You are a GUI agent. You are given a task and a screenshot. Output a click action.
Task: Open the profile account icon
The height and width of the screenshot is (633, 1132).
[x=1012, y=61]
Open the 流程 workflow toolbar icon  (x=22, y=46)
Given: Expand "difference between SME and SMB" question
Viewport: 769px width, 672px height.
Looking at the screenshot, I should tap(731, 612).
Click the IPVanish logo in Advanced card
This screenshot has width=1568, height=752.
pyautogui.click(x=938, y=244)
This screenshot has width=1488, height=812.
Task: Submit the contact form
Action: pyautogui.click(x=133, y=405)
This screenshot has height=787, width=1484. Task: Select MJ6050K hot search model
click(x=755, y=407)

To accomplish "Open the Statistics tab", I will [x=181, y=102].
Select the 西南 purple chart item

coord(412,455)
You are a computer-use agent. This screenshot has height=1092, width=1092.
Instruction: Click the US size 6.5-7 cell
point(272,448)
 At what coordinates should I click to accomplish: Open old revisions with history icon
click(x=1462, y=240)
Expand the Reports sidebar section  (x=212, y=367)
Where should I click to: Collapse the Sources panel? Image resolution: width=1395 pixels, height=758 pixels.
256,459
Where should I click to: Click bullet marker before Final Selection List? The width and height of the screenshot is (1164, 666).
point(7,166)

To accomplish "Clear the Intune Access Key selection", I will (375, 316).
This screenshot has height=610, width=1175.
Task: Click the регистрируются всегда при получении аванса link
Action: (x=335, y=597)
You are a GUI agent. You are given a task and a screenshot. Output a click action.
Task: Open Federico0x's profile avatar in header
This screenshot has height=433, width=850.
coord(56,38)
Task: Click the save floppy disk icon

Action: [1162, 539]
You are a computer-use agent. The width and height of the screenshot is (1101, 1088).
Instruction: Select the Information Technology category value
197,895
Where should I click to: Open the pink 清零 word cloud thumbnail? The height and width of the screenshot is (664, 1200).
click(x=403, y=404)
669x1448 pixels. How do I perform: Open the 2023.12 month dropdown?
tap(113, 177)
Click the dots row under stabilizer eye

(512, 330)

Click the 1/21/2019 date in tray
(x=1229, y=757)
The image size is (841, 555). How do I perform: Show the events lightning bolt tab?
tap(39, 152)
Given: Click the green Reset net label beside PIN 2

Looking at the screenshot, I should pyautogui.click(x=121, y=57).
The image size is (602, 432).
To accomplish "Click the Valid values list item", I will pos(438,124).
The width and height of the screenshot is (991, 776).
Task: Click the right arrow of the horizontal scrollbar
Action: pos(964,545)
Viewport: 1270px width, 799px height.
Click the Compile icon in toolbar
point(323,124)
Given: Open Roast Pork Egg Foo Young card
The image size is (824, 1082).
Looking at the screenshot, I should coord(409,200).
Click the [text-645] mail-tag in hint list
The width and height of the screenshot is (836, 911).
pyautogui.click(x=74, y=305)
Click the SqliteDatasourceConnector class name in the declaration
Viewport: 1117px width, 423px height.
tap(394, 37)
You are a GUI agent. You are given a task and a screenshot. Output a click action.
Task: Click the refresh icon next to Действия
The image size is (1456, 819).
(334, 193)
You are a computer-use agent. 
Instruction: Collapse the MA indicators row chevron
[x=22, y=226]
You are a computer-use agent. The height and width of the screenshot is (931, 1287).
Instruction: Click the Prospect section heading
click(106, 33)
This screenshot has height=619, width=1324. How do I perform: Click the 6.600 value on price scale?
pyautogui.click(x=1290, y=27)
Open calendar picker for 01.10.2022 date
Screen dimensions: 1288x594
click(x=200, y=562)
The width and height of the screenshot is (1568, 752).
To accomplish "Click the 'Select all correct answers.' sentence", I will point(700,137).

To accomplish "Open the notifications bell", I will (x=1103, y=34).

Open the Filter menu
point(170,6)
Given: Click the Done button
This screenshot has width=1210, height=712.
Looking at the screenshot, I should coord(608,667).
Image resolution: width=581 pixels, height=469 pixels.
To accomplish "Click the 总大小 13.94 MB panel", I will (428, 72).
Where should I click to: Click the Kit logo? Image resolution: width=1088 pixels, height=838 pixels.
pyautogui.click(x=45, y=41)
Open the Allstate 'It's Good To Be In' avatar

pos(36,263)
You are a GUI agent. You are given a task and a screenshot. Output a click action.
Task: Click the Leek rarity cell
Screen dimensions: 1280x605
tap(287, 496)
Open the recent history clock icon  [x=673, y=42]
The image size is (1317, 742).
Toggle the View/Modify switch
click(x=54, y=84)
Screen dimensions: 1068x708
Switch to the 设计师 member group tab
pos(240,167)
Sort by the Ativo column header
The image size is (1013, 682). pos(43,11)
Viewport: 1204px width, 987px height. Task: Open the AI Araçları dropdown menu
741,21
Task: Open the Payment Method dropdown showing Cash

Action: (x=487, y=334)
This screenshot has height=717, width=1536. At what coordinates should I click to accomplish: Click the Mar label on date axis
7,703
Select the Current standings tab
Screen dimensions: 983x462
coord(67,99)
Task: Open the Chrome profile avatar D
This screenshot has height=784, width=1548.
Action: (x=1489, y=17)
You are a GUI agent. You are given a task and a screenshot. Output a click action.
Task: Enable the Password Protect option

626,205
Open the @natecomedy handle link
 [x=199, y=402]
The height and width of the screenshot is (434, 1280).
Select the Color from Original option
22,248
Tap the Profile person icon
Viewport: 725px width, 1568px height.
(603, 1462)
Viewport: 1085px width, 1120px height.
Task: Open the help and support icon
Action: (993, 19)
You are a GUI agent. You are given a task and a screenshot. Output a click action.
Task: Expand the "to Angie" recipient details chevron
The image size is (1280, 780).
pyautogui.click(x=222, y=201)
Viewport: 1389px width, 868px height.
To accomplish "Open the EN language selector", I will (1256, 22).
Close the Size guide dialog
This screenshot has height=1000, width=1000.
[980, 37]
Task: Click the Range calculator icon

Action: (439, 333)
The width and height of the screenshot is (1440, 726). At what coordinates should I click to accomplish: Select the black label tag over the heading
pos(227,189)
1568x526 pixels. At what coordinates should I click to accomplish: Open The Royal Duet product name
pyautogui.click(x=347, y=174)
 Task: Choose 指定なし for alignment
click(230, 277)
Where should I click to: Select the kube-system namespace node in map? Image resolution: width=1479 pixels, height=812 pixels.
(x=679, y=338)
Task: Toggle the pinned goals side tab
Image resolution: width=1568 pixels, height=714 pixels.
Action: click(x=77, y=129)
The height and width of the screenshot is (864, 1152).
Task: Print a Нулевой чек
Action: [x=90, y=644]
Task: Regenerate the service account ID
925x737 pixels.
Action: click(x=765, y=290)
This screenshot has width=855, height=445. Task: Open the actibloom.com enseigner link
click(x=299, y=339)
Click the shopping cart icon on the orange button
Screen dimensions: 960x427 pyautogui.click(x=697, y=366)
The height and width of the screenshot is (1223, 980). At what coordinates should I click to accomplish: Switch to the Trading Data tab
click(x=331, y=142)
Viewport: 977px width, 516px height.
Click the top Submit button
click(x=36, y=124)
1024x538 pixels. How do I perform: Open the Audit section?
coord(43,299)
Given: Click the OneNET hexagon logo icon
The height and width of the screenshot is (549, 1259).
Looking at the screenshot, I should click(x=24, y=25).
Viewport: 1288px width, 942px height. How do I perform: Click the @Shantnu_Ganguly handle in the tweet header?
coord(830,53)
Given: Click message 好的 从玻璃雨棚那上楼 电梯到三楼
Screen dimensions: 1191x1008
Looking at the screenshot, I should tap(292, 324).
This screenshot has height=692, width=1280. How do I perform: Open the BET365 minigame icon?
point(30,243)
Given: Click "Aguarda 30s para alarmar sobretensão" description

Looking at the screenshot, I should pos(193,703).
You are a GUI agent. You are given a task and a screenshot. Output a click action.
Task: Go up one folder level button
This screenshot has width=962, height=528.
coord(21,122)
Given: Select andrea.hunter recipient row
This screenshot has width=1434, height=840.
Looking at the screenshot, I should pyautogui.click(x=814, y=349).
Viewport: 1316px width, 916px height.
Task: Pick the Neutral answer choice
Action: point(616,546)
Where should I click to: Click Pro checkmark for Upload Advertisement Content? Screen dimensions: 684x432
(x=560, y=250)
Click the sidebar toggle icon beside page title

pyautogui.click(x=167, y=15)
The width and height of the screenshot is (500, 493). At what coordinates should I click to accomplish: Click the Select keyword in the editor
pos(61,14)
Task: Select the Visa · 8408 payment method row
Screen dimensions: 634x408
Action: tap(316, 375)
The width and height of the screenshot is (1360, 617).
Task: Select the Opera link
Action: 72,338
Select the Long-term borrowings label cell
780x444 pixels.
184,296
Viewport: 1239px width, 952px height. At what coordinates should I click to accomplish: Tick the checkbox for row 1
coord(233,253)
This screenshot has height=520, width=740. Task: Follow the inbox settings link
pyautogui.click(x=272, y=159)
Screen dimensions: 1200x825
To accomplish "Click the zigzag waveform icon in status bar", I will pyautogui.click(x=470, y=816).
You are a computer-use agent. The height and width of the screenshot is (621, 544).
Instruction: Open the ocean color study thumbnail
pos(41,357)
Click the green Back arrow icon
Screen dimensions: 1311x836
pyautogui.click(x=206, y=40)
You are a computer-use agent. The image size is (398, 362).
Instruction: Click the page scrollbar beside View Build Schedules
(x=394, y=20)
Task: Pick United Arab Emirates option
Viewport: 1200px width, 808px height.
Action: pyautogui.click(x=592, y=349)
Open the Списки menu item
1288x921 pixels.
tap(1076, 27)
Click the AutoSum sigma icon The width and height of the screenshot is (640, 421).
++++
*What this task involves*.
Only one stretch of the data above is needed. Restate it word for word, from the line containing "Given: Click the green" through the line containing "Click the [text-645] mail-tag in hint list", both ends included.

*Reply*.
Given: Click the green Reset net label beside PIN 2

Looking at the screenshot, I should pyautogui.click(x=121, y=57).
The image size is (602, 432).
To accomplish "Click the Valid values list item", I will pos(438,124).
The width and height of the screenshot is (991, 776).
Task: Click the right arrow of the horizontal scrollbar
Action: pos(964,545)
Viewport: 1270px width, 799px height.
Click the Compile icon in toolbar
point(323,124)
Given: Open Roast Pork Egg Foo Young card
The image size is (824, 1082).
Looking at the screenshot, I should coord(409,200).
Click the [text-645] mail-tag in hint list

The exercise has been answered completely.